> [Work instruction]:
The answer must be an exact transcription of all the records below.

※ ※ ※

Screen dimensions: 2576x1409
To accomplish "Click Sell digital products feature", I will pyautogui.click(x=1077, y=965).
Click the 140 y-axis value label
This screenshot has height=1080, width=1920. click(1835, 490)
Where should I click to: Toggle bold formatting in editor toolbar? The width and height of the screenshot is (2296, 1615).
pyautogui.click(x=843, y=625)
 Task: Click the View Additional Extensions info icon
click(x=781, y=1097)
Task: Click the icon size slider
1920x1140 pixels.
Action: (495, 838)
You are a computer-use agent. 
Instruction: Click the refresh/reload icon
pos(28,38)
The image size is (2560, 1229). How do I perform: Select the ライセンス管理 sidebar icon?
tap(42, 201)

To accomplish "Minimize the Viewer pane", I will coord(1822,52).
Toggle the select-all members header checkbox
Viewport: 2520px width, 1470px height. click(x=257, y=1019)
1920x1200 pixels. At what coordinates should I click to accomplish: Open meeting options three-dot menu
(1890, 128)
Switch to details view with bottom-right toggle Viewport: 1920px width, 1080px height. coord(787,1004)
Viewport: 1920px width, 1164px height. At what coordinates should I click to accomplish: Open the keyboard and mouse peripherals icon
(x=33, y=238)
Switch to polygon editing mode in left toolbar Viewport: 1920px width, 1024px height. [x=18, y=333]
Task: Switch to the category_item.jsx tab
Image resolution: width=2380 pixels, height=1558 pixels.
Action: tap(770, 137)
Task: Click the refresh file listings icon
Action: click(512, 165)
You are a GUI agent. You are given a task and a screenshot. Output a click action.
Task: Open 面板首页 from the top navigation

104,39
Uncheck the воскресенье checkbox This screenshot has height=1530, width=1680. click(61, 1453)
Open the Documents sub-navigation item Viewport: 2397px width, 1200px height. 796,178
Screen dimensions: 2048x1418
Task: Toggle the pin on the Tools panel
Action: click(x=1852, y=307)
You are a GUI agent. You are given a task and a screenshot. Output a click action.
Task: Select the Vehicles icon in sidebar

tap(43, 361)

※ ※ ※

> [Response to this task]:
Screen dimensions: 2576x1409
To accomplish "Click Sell digital products feature", I will pyautogui.click(x=1077, y=965).
Click the 140 y-axis value label
This screenshot has height=1080, width=1920. click(1835, 490)
Where should I click to: Toggle bold formatting in editor toolbar? The width and height of the screenshot is (2296, 1615).
pyautogui.click(x=843, y=625)
 Task: Click the View Additional Extensions info icon
click(x=781, y=1097)
Task: Click the icon size slider
1920x1140 pixels.
Action: (495, 838)
You are a computer-use agent. 
Instruction: Click the refresh/reload icon
pos(28,38)
The image size is (2560, 1229). How do I perform: Select the ライセンス管理 sidebar icon?
tap(42, 201)

To accomplish "Minimize the Viewer pane", I will coord(1822,52).
Toggle the select-all members header checkbox
Viewport: 2520px width, 1470px height. click(x=257, y=1019)
1920x1200 pixels. At what coordinates should I click to accomplish: Open meeting options three-dot menu
(1890, 128)
Switch to details view with bottom-right toggle Viewport: 1920px width, 1080px height. coord(787,1004)
Viewport: 1920px width, 1164px height. At what coordinates should I click to accomplish: Open the keyboard and mouse peripherals icon
(x=33, y=238)
Switch to polygon editing mode in left toolbar Viewport: 1920px width, 1024px height. [x=18, y=333]
Task: Switch to the category_item.jsx tab
Image resolution: width=2380 pixels, height=1558 pixels.
Action: tap(770, 137)
Task: Click the refresh file listings icon
Action: click(512, 165)
You are a GUI agent. You are given a task and a screenshot. Output a click action.
Task: Open 面板首页 from the top navigation

104,39
Uncheck the воскресенье checkbox This screenshot has height=1530, width=1680. click(61, 1453)
Open the Documents sub-navigation item Viewport: 2397px width, 1200px height. 796,178
Screen dimensions: 2048x1418
Task: Toggle the pin on the Tools panel
Action: click(x=1852, y=307)
You are a GUI agent. You are given a task and a screenshot. Output a click action.
Task: Select the Vehicles icon in sidebar

tap(43, 361)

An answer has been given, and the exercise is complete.